■ **Work item**
A verbatim copy of the full data, with no pictures, is the expected answer.

——————————

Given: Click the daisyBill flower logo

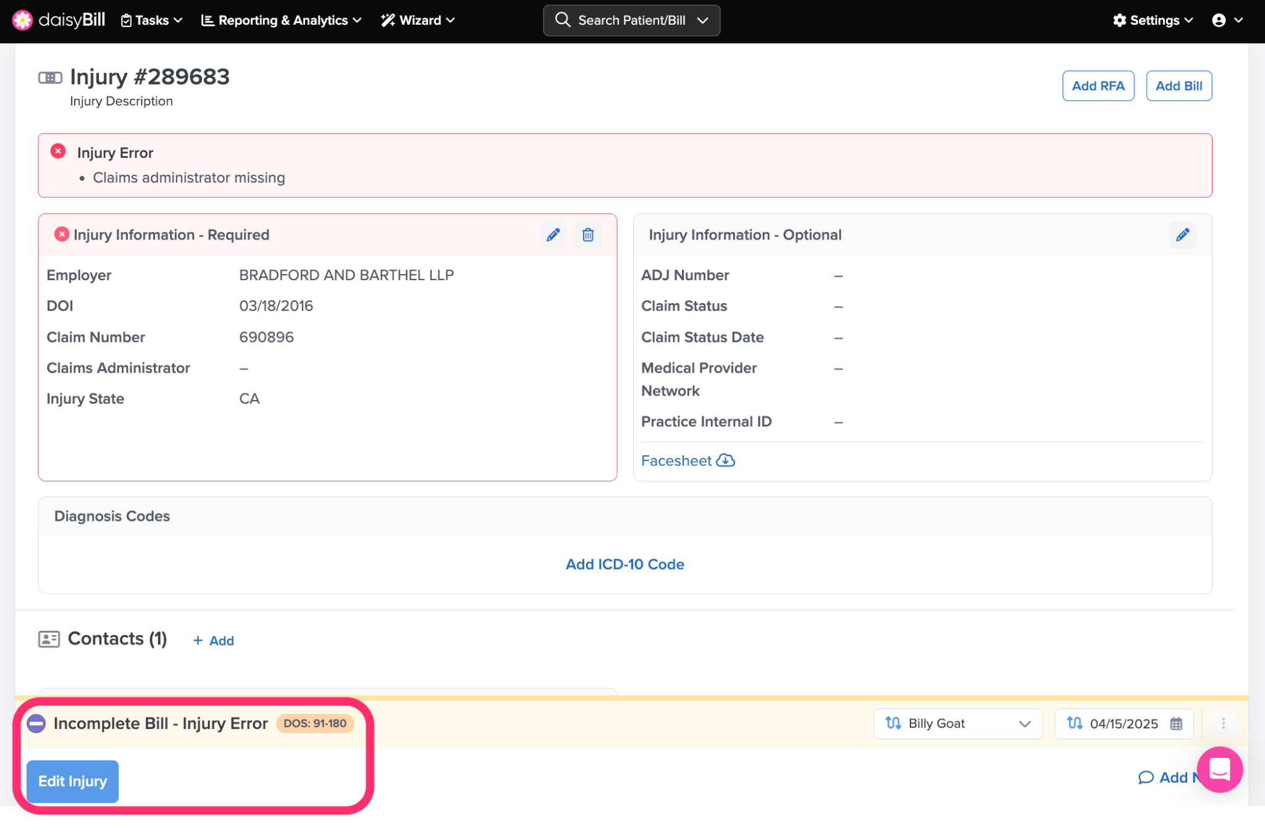Looking at the screenshot, I should tap(22, 20).
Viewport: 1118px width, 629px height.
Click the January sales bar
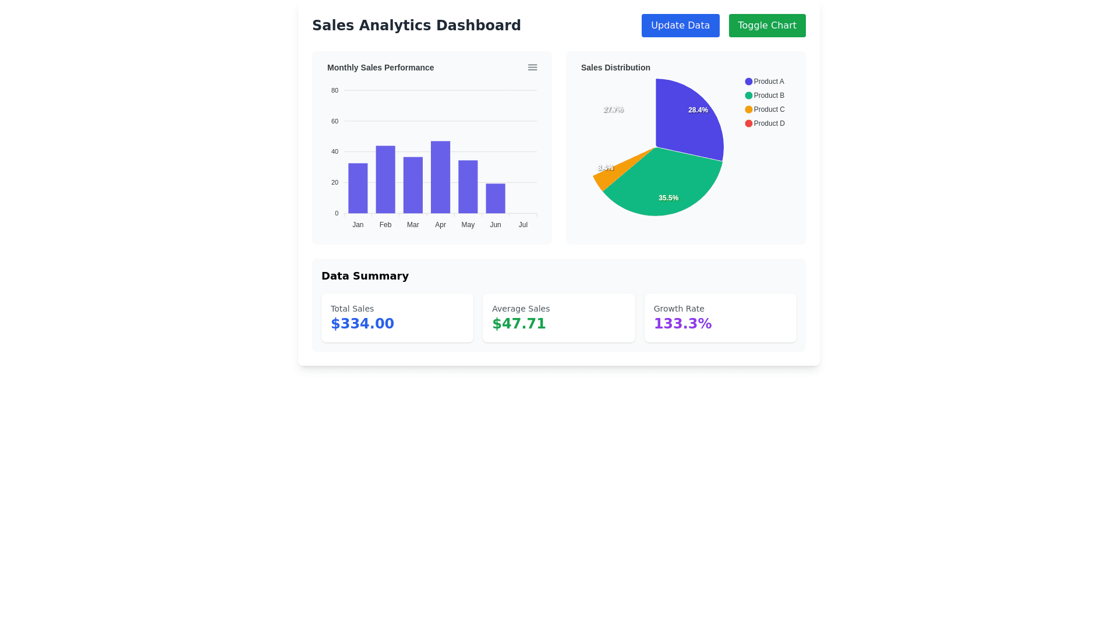[x=358, y=188]
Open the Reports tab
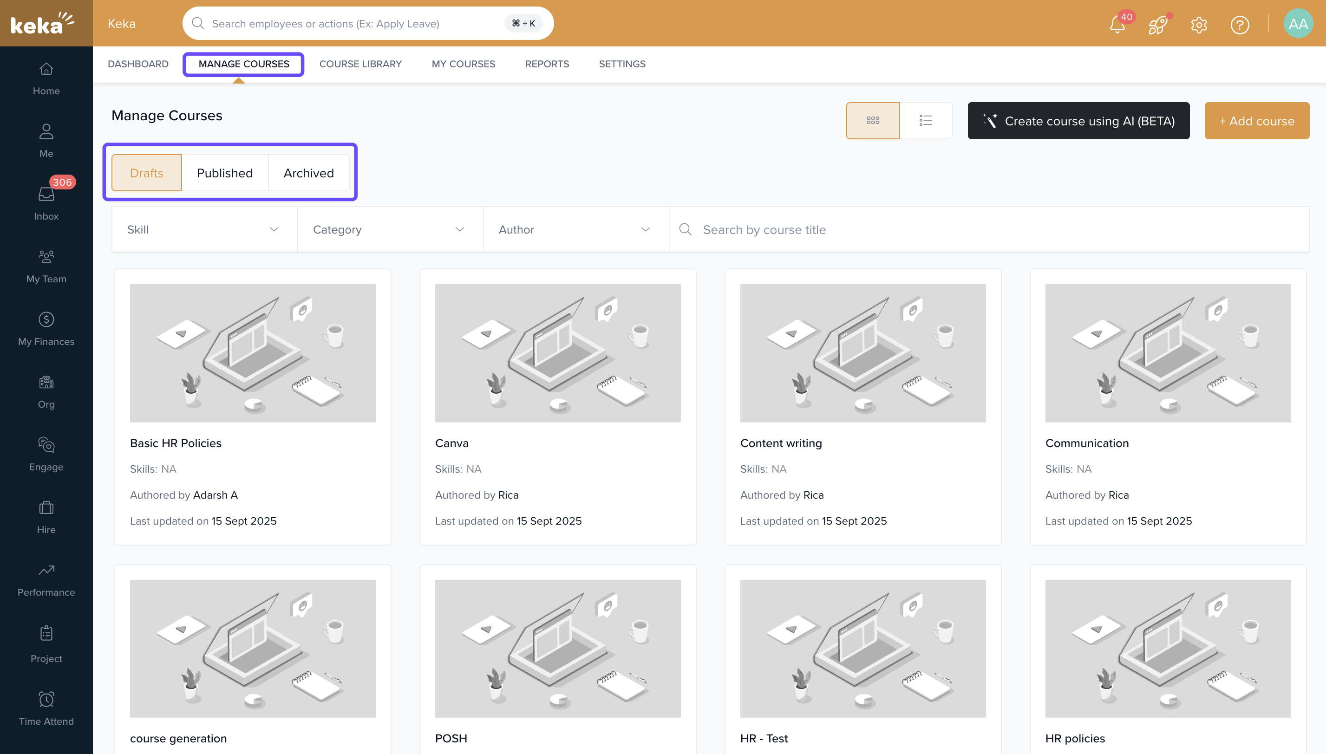This screenshot has height=754, width=1326. pos(546,64)
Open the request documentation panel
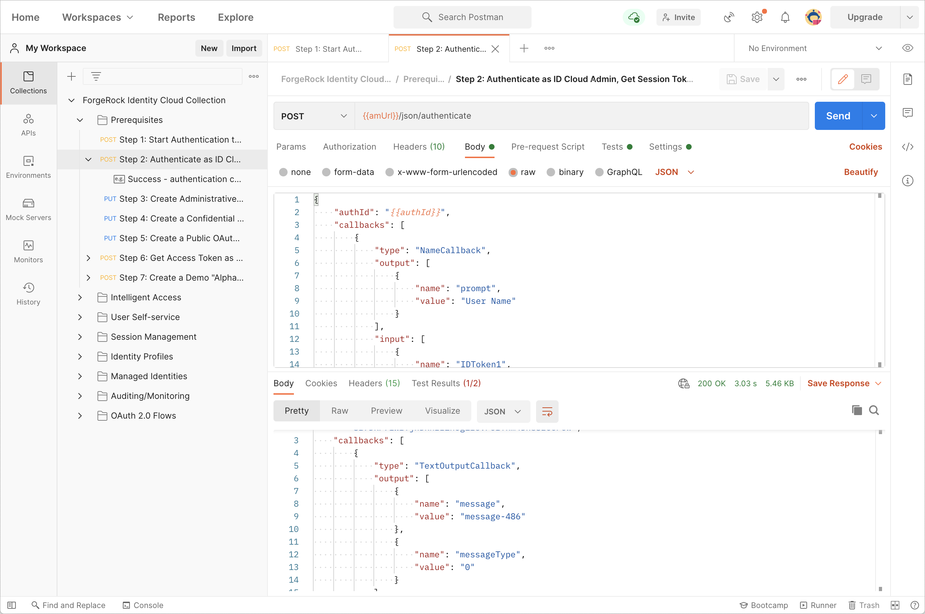Image resolution: width=925 pixels, height=614 pixels. pyautogui.click(x=908, y=79)
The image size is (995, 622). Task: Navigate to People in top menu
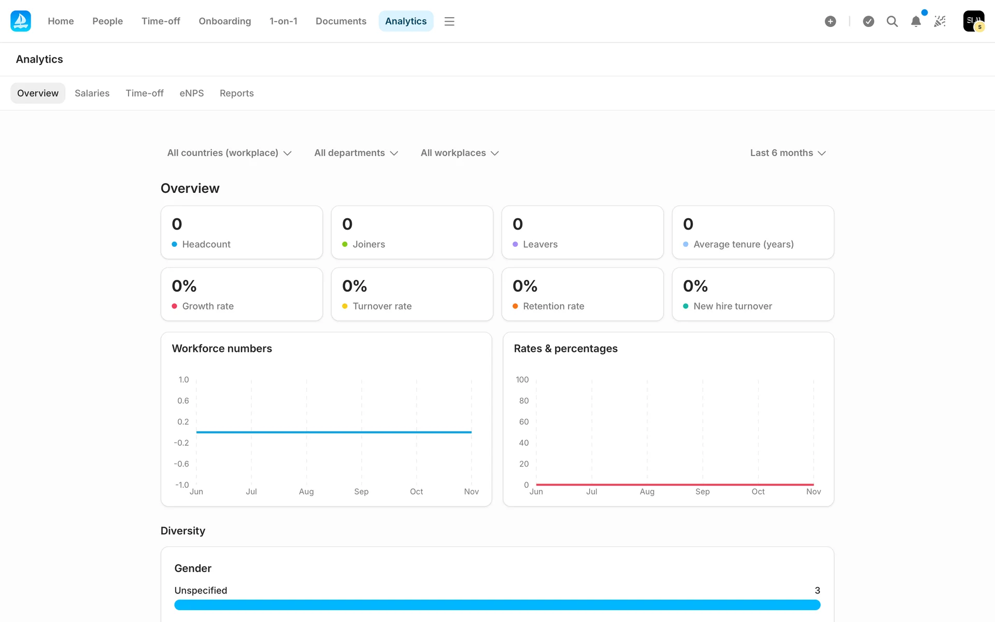pos(107,21)
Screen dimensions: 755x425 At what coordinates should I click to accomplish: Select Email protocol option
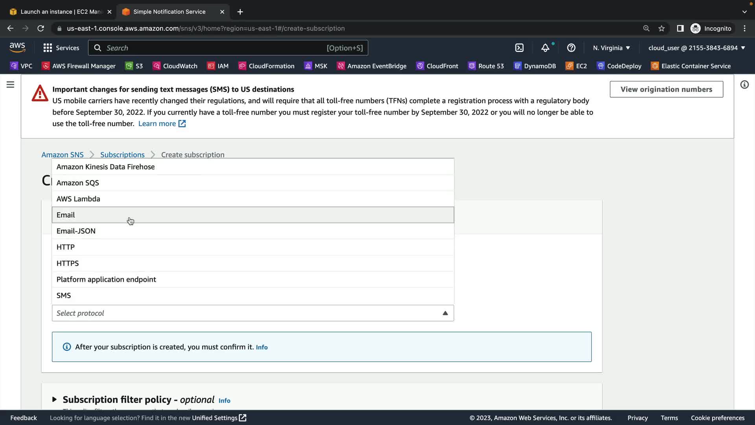[x=252, y=215]
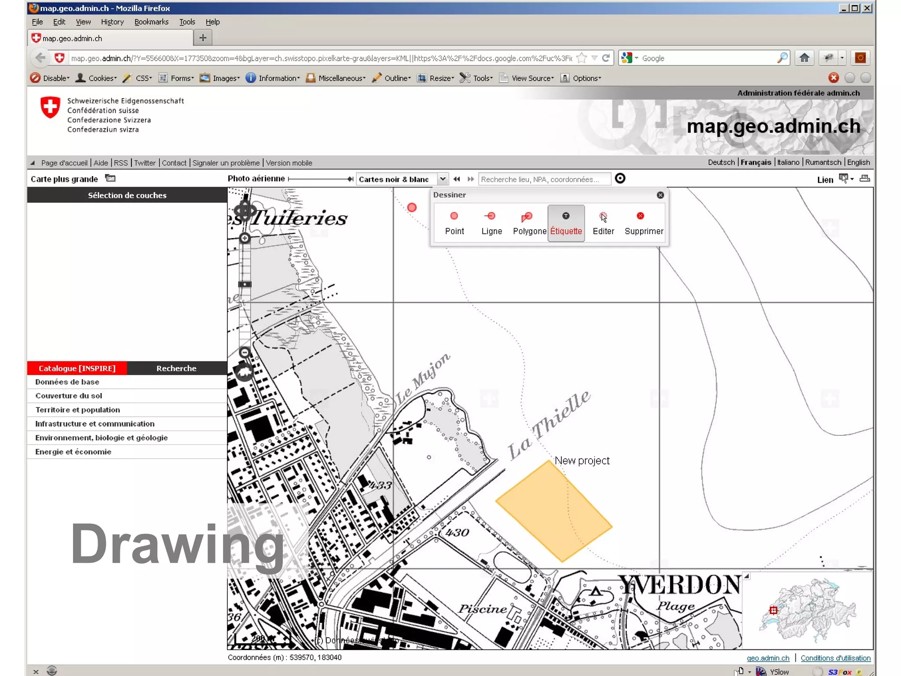
Task: Toggle the Étiquette label tool off
Action: pos(566,223)
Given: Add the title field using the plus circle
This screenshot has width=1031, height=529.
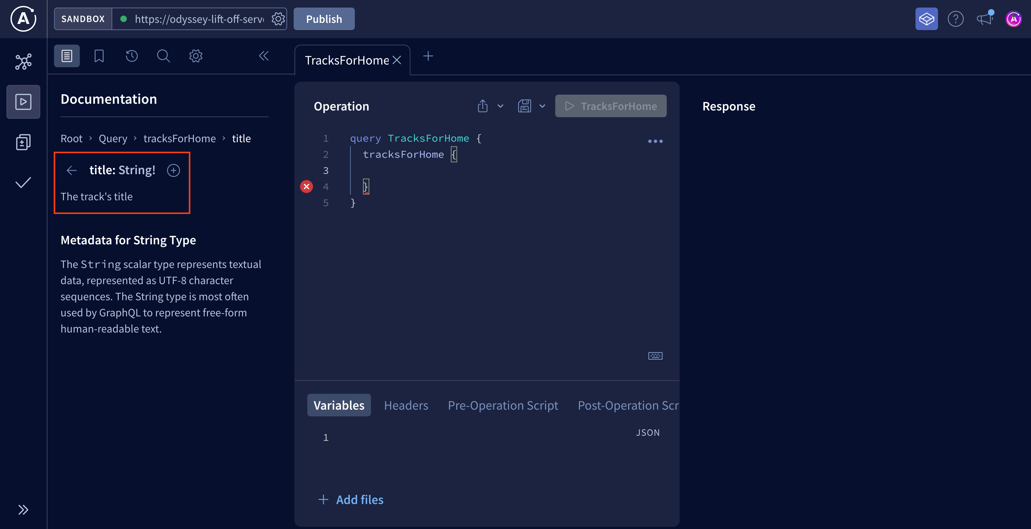Looking at the screenshot, I should coord(173,170).
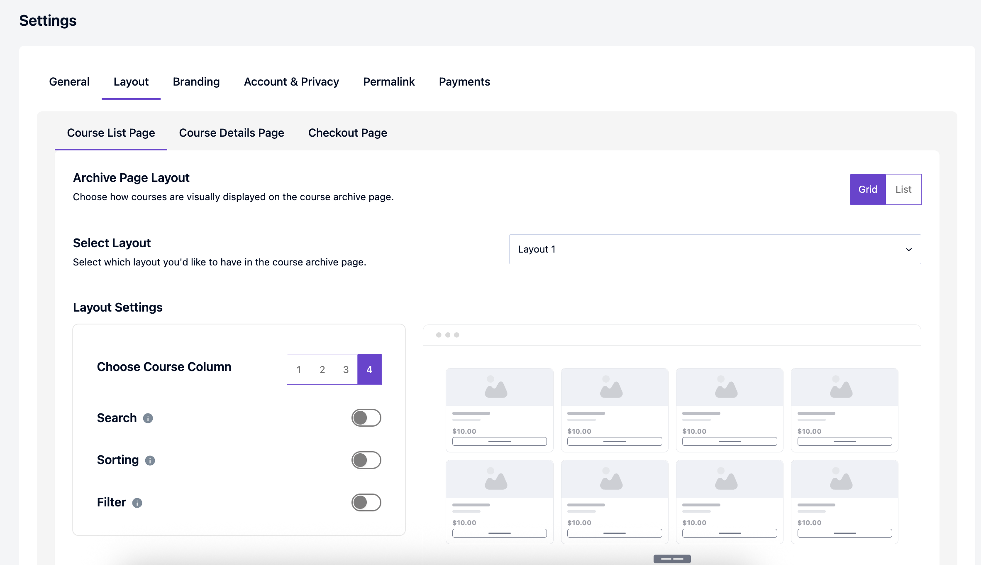
Task: Open the Payments settings section
Action: (464, 81)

——————————

■ **Solution**
Given: Click the daisyBill flower logo

Looking at the screenshot, I should tap(22, 20).
Viewport: 1118px width, 629px height.
Click the January sales bar
[x=358, y=188]
Open the Reports tab
This screenshot has height=754, width=1326. pos(546,64)
Open the request documentation panel
Image resolution: width=925 pixels, height=614 pixels. pyautogui.click(x=908, y=79)
The image size is (995, 622). Task: Navigate to People in top menu
pos(107,21)
Screen dimensions: 755x425 At what coordinates should I click to accomplish: Select Email protocol option
[x=252, y=215]
Task: Toggle the Étiquette label tool off
Action: pos(566,223)
Given: Add the title field using the plus circle
This screenshot has width=1031, height=529.
Looking at the screenshot, I should coord(173,170).
Task: Open the Payments settings section
Action: (464, 81)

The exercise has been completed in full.